Le président américain Donald Trump a récemment fait des déclarations surprenantes, affirmant avoir sauvé de l'exécution huit femmes en Iran, ce qui a immédiatement suscité l'indignation et le scepticisme des autorités iraniennes. Sur sa plateforme Truth Social, il a partagé ce qu'il considère comme une "victorie" le 22 avril dernier, annonçant que l'exécution prévue avait été annulée suite à son intervention. Trump a déclaré : "Quatre femmes seront libérées immédiatement, et quatre autres purgeront un mois de prison".
Cependant, les responsables iraniens n'ont pas tardé à balayer ces affirmations, les qualifiant de fausses.
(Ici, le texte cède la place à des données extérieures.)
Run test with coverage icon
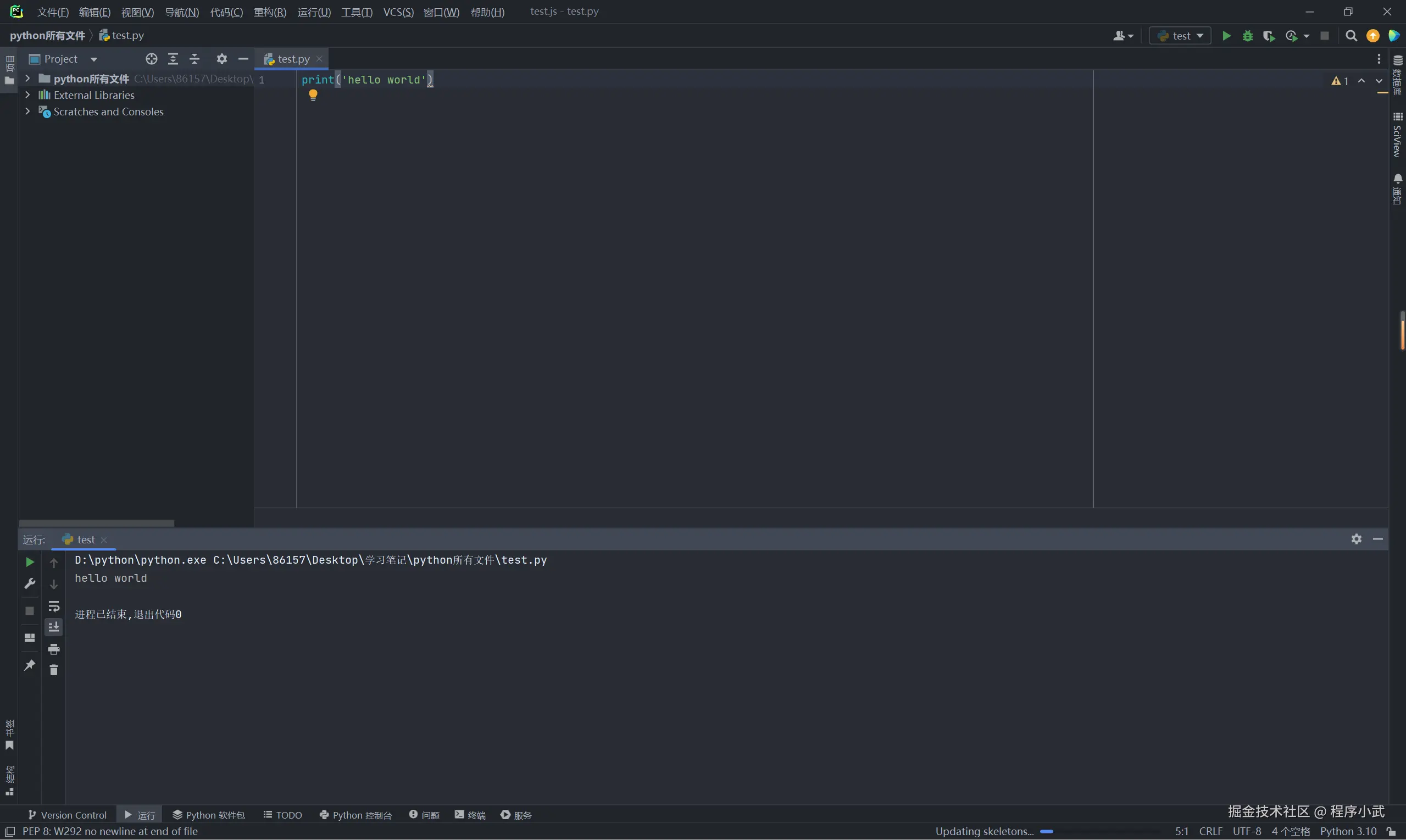[1269, 36]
Le porte-parole du ministère des Affaires étrangères iranien a rétorqué que ces déclarations n'étaient rien de moins que de la "propagande". Cela dit, plusieurs militants des droits humains, comme le réseau Iran Human Rights, ont rapporté que certaines des femmes mentionnées par Trump avaient réellement été condamnées à mort.
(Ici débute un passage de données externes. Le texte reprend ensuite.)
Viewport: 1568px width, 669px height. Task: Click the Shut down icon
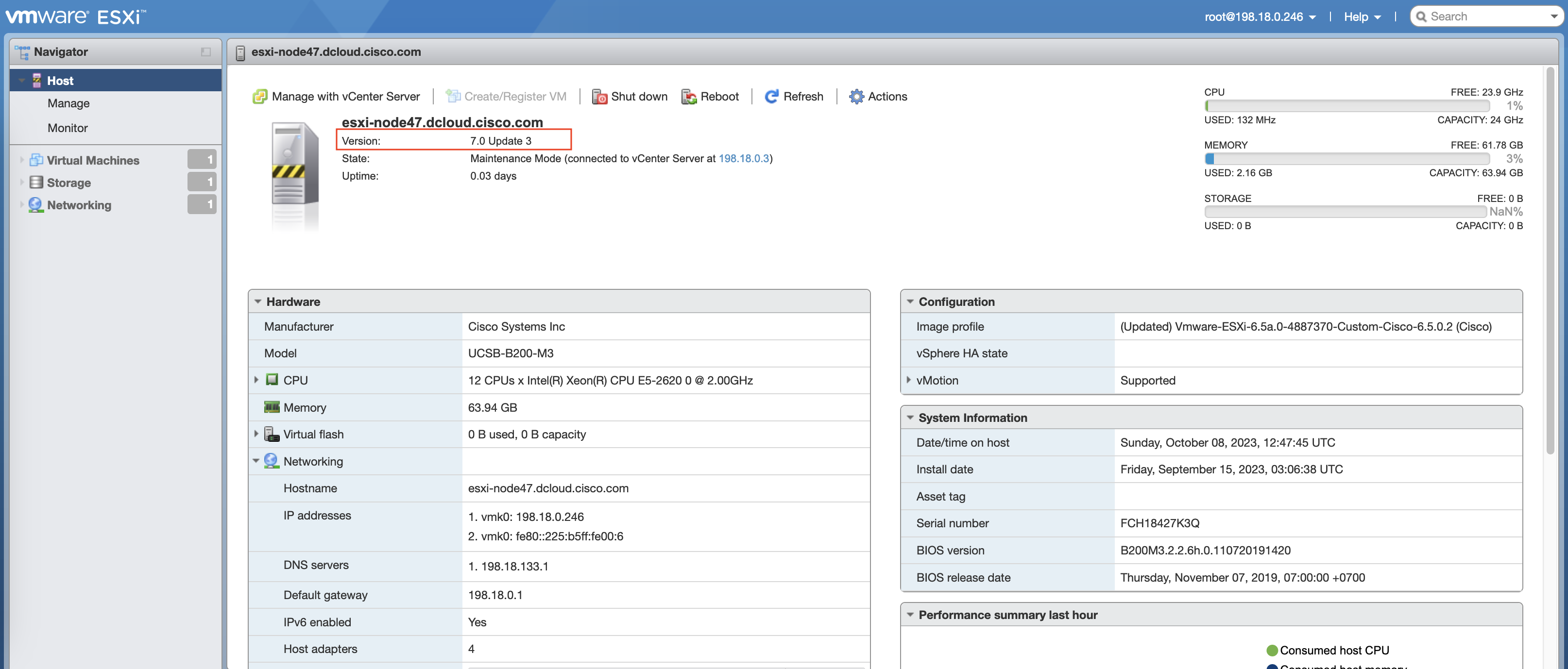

Un expert en droits humains, Sima Nazari, a déclaré à France24 : "Peu importe les intentions derrière ces déclarations, il est crucial de reconnaître la réalité des violations des droits en Iran". Ce contraste entre les déclarations américaines et les réalités sur le terrain soulève de nombreuses questions sur l'engagement réel des pouvoirs étrangers face aux difficultés auxquelles font face les femmes iraniennes.
L'impact des déclarations de Trump sur la scène internationale reste à voir. Les militants espèrent que l'attention médiatique portera un éclairage essentiel sur la condition des droits humains en Iran, tout en gardant un œil critique sur les discours politiques qui peuvent parfois masquer des vérités plus sombres.